Em seguida, fomos em direção à praia. Atravessamos uma passarela sobre um manguezal e ali vimos caranguejos amarelos, vermelhos e azuis. Inédito para mim até então. Chegamos à Praia dos Coqueiros, a mais "em conta" segundo nosso amigo guia-mirim. Caminhamos e atravessamos a foz do rio Trancoso para chegarmos à Praia dos Nativos, a mais badalada de Trancoso. Ela até que estava bem tranquila para uma véspera de Natal. Ficamos por lá mesmo. O mar era de águas verdinhas e mornas [e sem algas e corais, ao contrário de Arraial, repleto delas]. A faixa de areia era bem larga, e boa parte dela era coberta por espreguiçadeiras, cadeiras de praia e guarda-sóis diferenciados dos condomínios e mansões com saída para a praia. A partir do ponto em que estávamos, dava para perceber as coisas para o público tipo Oscar Freire. Bateu uma certa preguiça de ver tudo isso, fomos para o mar e, depois, voltamos para a vila procurar algo menos exorbitante para almoçar. Como eu já estava avisada dos preços das coisas, resolvi dar uma olhadinha no que não me esperava: galerias de arte e decoração, lojas de grife como a Carmim, restaurante tailandês, bistrô de comida sei-lá-o-quê, parada de comida orgânica e restaurantes, digamos, mais "convencionais" [sei lá, salmão marinado no terroir de Bourdeaux acompanhado com arroz-negro de Bali]. Resolvemos comer num quilo na entrada do Quadrado. O valor do quilo era igual ao que eu pago na região do Sumaré para almoçar durante a semana, ou seja: caro, mas "menos" pior. Ficamos mais um pouco e resolvemos voltar para Arraial de lotação. A van começou a percorrer as praias da vila atrás de passageiros. Ruas de areia batida em que um carro pequeno deve sofrer muito para percorrer. Mansões enormes, com portões automáticos e cercas elétricas, as ruas de areia. Condomínios luxuosos aos montes, as ruas de areia. Bacanas fazendo sua corrida de fim de tarde à beira da mata virgem com seus tênis Nike e abdômens sarados nas ruas de areia. Eu olhava tudo aquilo completamente embasbacada e entristecida. Como pode aquele lugar tão bacana, com toda uma história, simples, de gente idem, acolhedora, de papo fácil, ser invadido daquela forma e se transformando numa mistura de Saint-Tropez com Ibiza? Essa foi a pergunta intrigante que ficou no ar. Mais do que uma simples ida a um local com praias, a ida a Trancoso foi uma experiência sociológica.
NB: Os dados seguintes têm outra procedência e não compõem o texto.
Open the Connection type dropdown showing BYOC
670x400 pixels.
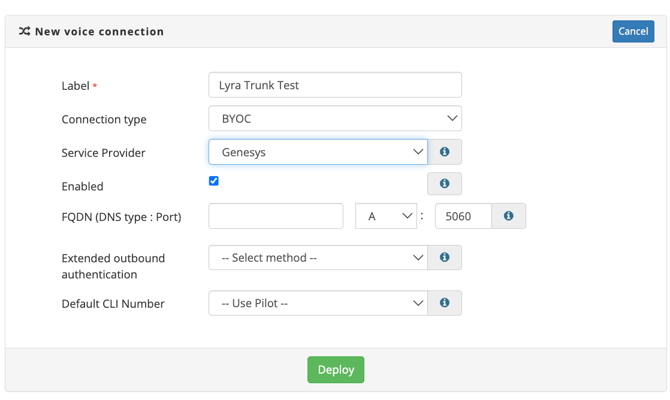click(335, 118)
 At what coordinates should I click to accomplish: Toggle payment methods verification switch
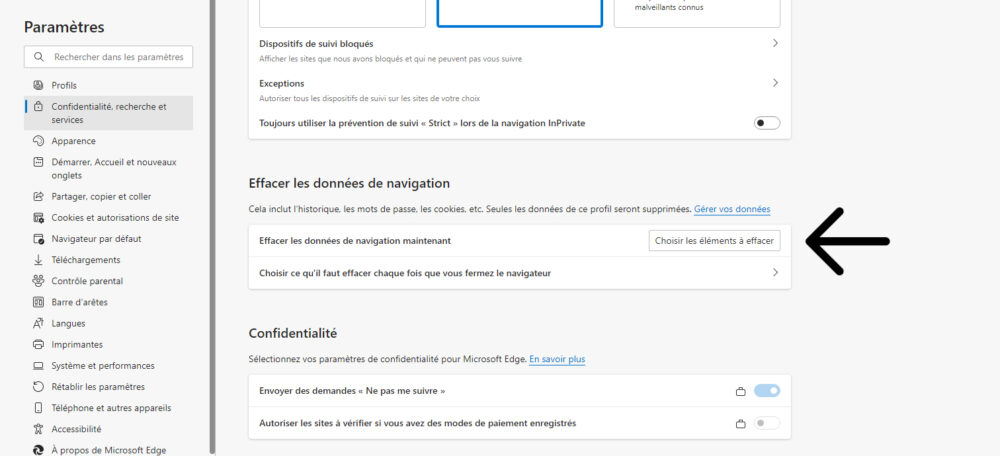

Em suma, é brega, é cafona esse tipo de luxo atribuído a Trancoso. O lugar em si não tem nada demais. É uma vila de pescadores e só. Mas alguém resolveu dizer que lá é glamouroso e todas as "glamurettes" vão desfilar suas grifes em forma de pano.

Quanto às outras vivências...

Outra coisa que marcou demais foi a ida à Reserva Indígena Pataxó da Jaqueira, em Porto Seguro. Foi uma experiência tão marcante e intensa que não esquecerei. Nunca fui muito ligada em cultura e mitologia indígenas, confesso, mas, ao ouvir a história de luta e resistência daquela etnia, depois ver um de seus rituais e conhecer a sua rotina, passei a respeitar os pataxós. Essa foi a mesma reserva que a seleção alemã visitou na época da Copa do Mundo. Acho que o ritual dos índios deu uma força para o time para ganhar o título...

A experiência foi tão bacana e singular que não há palavras para descrevê-la. Só sei que a visita à reserva foi uma experiência antropológica.

Toda vez que viajo, procuro extrair esse tipo de experiência que une o contraste, o belo x feio, o papo com o morador, comer o que ele come, se "perder" pela cidade, enfim, fazer que isso transcenda a uma simples viagem de férias de fim de ano.